■ **GOAL OF THE EXERCISE**: Include in the output exactly the lines from the opening of the data through the line containing "[Decrease quantity for", and nothing more.

[Start of Attachment]

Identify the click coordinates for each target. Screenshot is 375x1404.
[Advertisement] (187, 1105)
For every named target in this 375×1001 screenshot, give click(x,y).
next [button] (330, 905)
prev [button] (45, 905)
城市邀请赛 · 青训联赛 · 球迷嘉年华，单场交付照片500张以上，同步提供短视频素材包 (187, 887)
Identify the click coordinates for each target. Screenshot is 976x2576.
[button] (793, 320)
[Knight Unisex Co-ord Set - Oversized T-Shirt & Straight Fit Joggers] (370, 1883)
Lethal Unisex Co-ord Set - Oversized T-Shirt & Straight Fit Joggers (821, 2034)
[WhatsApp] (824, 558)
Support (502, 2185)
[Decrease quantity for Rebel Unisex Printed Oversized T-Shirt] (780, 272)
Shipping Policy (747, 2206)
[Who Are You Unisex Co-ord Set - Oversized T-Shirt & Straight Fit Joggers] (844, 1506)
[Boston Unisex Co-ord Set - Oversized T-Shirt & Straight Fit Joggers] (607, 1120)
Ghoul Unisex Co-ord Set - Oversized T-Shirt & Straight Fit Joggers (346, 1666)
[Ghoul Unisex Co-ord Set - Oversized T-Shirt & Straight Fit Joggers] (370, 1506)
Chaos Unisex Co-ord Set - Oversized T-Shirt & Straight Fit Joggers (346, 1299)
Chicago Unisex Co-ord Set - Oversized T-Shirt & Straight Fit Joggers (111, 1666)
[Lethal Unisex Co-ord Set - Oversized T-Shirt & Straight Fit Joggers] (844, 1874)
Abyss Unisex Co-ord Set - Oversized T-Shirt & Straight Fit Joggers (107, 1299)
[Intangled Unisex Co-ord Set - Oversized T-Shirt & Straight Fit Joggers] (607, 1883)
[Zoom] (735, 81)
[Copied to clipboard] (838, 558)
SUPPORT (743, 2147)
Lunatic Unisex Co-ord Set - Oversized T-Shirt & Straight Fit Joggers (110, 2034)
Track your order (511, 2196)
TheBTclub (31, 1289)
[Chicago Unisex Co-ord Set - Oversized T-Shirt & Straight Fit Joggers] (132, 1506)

[End of Attachment]

■ **OUTPUT OF THE EXERCISE**:
Identify the click coordinates for each target. Screenshot is 375x1404.
[Advertisement] (187, 1105)
For every named target in this 375×1001 screenshot, give click(x,y).
next [button] (330, 905)
prev [button] (45, 905)
城市邀请赛 · 青训联赛 · 球迷嘉年华，单场交付照片500张以上，同步提供短视频素材包 (187, 887)
Identify the click coordinates for each target. Screenshot is 976x2576.
[button] (793, 320)
[Knight Unisex Co-ord Set - Oversized T-Shirt & Straight Fit Joggers] (370, 1883)
Lethal Unisex Co-ord Set - Oversized T-Shirt & Straight Fit Joggers (821, 2034)
[WhatsApp] (824, 558)
Support (502, 2185)
[Decrease quantity for Rebel Unisex Printed Oversized T-Shirt] (780, 272)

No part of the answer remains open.